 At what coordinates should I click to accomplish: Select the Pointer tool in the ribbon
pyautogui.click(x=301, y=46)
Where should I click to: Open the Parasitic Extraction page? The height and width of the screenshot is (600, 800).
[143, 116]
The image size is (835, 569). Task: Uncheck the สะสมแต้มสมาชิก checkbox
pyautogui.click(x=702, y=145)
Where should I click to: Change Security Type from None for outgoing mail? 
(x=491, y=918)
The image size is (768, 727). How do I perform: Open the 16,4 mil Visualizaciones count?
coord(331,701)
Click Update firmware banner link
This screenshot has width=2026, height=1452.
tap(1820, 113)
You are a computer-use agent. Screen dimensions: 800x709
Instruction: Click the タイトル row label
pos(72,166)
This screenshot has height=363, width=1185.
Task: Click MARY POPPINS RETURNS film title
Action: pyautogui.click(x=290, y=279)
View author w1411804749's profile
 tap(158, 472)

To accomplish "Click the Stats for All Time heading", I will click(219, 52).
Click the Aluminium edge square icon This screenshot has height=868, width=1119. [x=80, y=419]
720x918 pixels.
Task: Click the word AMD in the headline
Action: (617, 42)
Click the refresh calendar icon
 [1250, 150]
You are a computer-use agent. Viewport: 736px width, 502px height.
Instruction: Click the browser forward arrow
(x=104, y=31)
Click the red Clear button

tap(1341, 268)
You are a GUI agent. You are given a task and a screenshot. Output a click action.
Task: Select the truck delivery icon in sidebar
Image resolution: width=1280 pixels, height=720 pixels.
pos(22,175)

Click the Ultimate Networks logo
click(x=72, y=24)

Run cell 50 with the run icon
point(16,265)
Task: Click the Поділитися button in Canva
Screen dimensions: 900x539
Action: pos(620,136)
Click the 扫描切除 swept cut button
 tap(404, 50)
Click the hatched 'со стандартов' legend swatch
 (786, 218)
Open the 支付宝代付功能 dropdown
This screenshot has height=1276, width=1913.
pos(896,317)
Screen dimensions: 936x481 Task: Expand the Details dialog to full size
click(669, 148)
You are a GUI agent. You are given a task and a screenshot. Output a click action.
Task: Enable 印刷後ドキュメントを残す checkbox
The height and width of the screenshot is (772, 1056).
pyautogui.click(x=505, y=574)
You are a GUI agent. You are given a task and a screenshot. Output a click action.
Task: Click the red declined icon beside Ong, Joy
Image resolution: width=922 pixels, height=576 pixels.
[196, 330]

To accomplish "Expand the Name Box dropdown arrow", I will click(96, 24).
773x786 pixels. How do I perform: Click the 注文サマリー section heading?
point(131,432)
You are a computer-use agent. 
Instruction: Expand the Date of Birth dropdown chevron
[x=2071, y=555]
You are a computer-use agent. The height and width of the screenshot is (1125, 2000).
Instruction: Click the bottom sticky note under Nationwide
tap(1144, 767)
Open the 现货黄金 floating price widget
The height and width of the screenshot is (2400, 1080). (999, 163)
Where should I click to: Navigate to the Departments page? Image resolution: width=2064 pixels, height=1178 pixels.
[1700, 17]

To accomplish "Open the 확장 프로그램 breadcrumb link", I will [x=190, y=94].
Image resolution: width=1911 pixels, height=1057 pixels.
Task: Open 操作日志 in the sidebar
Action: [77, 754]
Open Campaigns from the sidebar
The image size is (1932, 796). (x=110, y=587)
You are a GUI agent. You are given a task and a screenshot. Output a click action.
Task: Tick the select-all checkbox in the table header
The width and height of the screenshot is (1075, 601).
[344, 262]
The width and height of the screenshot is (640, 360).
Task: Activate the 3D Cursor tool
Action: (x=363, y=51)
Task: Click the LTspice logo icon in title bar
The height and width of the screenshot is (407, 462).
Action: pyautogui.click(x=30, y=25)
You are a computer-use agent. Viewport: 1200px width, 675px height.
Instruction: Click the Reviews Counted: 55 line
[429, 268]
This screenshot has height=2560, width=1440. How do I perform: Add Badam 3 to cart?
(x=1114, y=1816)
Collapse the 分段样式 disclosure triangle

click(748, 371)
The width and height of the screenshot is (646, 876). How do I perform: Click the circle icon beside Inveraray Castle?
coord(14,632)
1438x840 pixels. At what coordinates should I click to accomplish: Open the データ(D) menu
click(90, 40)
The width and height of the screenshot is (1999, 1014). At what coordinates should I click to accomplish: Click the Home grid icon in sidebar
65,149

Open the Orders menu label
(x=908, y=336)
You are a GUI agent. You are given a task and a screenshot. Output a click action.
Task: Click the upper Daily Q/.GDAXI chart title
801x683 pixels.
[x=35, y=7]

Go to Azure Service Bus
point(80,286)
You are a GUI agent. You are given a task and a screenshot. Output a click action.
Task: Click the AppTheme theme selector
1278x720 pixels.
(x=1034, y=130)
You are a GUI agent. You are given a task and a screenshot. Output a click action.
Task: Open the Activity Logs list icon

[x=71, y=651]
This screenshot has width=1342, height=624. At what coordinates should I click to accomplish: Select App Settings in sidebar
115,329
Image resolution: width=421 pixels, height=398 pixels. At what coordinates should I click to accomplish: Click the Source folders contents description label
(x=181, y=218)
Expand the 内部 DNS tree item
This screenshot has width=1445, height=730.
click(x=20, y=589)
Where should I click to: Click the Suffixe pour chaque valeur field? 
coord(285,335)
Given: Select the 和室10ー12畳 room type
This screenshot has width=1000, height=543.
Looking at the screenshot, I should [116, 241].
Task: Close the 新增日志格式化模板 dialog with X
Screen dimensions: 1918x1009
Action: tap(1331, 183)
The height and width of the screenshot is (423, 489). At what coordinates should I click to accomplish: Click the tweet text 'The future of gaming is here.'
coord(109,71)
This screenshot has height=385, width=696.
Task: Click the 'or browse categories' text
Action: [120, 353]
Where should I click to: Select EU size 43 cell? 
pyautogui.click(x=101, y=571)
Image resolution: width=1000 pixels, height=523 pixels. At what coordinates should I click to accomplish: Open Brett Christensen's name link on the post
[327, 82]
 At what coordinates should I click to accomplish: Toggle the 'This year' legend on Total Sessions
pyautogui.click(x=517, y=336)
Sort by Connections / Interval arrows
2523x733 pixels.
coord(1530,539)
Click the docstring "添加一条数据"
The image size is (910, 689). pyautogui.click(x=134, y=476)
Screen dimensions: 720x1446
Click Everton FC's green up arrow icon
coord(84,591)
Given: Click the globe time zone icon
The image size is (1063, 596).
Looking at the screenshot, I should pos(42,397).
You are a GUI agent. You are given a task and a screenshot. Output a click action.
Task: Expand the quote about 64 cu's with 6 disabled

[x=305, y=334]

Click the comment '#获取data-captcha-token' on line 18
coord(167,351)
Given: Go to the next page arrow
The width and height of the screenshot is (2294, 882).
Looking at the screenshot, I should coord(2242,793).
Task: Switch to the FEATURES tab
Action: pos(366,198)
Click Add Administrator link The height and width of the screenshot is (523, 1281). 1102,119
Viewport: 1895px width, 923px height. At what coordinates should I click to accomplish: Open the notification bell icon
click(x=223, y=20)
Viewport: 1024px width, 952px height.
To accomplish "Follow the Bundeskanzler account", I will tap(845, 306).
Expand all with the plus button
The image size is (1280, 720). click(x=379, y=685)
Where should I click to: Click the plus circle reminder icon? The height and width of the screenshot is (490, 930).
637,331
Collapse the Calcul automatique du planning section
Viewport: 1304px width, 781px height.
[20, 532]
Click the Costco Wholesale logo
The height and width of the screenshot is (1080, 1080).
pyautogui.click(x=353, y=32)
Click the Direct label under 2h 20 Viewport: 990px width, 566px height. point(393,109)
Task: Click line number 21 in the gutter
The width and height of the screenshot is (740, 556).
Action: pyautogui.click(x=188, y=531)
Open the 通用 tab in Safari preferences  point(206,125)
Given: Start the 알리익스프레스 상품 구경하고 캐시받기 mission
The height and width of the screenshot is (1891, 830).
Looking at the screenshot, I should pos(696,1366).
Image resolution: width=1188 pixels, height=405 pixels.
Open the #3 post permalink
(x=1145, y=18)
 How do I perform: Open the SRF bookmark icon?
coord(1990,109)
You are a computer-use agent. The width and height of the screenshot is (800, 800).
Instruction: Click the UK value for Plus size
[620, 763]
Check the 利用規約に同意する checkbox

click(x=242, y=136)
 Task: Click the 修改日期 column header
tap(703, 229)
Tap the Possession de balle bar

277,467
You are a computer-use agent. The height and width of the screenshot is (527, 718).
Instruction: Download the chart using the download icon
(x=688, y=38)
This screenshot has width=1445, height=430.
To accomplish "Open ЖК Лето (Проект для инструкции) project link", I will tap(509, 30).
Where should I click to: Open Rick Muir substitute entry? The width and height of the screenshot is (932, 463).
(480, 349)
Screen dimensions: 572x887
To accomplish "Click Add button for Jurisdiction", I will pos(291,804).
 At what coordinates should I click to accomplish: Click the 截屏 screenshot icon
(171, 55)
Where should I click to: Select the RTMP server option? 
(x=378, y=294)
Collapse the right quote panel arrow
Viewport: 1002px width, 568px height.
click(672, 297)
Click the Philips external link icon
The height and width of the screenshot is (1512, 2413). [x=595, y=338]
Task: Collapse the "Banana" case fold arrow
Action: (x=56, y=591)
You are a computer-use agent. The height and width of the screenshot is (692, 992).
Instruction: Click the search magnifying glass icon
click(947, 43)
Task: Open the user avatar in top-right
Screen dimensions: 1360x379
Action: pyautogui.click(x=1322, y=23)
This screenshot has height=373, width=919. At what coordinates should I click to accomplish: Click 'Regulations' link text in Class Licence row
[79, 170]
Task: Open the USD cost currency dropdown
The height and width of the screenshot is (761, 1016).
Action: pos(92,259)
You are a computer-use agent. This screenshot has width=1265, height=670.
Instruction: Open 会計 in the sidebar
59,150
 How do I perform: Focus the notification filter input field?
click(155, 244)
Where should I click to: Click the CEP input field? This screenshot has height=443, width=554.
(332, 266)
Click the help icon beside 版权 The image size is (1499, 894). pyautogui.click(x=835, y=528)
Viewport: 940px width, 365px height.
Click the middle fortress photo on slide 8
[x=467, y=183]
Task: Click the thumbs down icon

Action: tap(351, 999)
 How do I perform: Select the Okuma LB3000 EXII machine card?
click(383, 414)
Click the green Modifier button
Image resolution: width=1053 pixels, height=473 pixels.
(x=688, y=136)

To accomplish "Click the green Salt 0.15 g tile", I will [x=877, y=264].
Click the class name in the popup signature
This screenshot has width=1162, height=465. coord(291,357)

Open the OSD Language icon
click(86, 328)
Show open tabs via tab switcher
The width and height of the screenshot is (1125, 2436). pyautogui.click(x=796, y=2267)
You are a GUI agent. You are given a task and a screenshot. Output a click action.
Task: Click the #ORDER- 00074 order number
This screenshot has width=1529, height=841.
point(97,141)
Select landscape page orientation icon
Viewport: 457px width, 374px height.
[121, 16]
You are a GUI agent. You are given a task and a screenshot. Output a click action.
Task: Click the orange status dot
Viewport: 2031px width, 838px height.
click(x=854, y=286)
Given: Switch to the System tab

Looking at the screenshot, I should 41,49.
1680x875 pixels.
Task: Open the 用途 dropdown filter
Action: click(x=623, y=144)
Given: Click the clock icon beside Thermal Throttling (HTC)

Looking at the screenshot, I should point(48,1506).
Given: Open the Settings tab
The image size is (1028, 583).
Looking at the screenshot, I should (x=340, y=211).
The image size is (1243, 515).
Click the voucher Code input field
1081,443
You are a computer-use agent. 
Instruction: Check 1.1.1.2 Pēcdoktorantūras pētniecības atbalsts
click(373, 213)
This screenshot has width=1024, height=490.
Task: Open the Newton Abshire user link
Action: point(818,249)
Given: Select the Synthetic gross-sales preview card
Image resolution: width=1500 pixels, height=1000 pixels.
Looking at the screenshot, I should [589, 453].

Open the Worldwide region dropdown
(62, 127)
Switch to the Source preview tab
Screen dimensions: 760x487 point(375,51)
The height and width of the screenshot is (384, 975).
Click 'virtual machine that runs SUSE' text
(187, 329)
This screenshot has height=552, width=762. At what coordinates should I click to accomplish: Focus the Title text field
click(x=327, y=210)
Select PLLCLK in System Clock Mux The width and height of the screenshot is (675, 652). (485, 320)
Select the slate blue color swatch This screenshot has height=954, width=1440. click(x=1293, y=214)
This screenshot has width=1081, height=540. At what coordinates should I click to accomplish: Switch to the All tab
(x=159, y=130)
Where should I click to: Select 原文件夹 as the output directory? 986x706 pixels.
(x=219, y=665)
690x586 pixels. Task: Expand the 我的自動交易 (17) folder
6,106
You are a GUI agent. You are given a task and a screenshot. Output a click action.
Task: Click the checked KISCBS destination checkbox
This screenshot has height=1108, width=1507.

_WHAT IS EXPECTED:_ For the string "right", tally the lines above that contain it and give only the figure.

_THE COMPLETED TASK:_ 2